We are going to have to agree to disagree. These are not the words of a man who "didn't take road racing seriously until after Beijing". No way, no how. I am incredulous that you cannot see this...
Here's what he said in 2006:
I spent two weeks in Majorca at a training camp, getting away from the British spring weather. I've had a little team around me, a masseur, a mechanic and some video analysis guys from the English Institute of Sport and it has gone well
...
As the jargon has it, I'm 'hitting the numbers'. What that means in plain English is this: we train with special cranks (made by a German company, SRM) that record the power you are putting into the pedals.
That means you can work out the power you need for a certain time to maintain a certain speed over a certain distance. To win the Olympic gold medal in Athens, for example, I needed to be riding at 570 or 580 watts for four minutes. I'm about 10 or 15 watts better than I was in Athens, which means that if I rode the Olympic pursuit against myself today I would be two seconds faster. That's simply because of the way you progress physically as you get older.
Racing comes easy after this because you taper down and are fresh for the day. It's as Armstrong said, that riding the Tour is the easy bit and the tough part is the months of preparation
Last week was tough in a different way. You have to keep relaxed and resist the temptation to do any more work. Everything has been done and you can't get any fitter. You just have to sit and wait rather than risk losing by doing one more training session because you have panicked.

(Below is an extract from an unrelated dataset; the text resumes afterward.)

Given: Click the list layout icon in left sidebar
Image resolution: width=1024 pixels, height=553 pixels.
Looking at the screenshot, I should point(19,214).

It was like this before the Olympics - you need bottle to wait, have faith and do nothing.
...
all my training in recent weeks has been geared up to one incredibly short effort.
...
I know that I have the ability to win today. I don't feel that there can be anyone who is stronger.
This "Brad said" stuff above? Sounds like Brad BSing, to me. Lance was doping. For me, this is a tell from Brad.
The reason I harp on about this one event is not because it proves he was a poor athlete, not at all. It's because it's the first race I can find where his belief in himself, based on his medals, and his dedication to his training is obvious.
And I am sorry, but he fails miserably.
It's day 1 of the 1000 days that Tyler writes about:
If I was not doping, and getting worked over, and said "You know what, stuff this, I'm joining" then I too, would start to believe I could win, after all those years of not winning, and it would be because the testosterone was helping me train harder, for longer, the cortisone was easing the pain, and the EPO was boosting my power 5-10%.
1000 days from that Dauphine prologue places Brad squarely at the start of the 2009 season, and look at his first TT performance:
1. [ESP] CONTADOR VELASCO Alberto AST 11'05" 40
2. [GBR] WIGGINS Bradley GRM 07" 25
3. [ESP] SANCHEZ GIL Luis Leon GCE 09" 15
4. [GER] MARTIN Tony THR 11" 10
5. [GBR] MILLAR David GRM 14" 5
6. [NED] POSTHUMA Joost RAB 18" 3
7. [FRA] CHAVANEL Sylvain QST 19" 2
8. [ESP] COLOM MAS Antonio KAT 19" 1
9. [RUS] KARPETS Vladimir KAT 21" 0
10. [FRA] PAURIOL Rémi COF 22" 0
He's hitting it out of the park in 2nd. Not his fault that a doped Contador is still better than a doped Wiggins. Oh. Contador wasn't doping? Ok.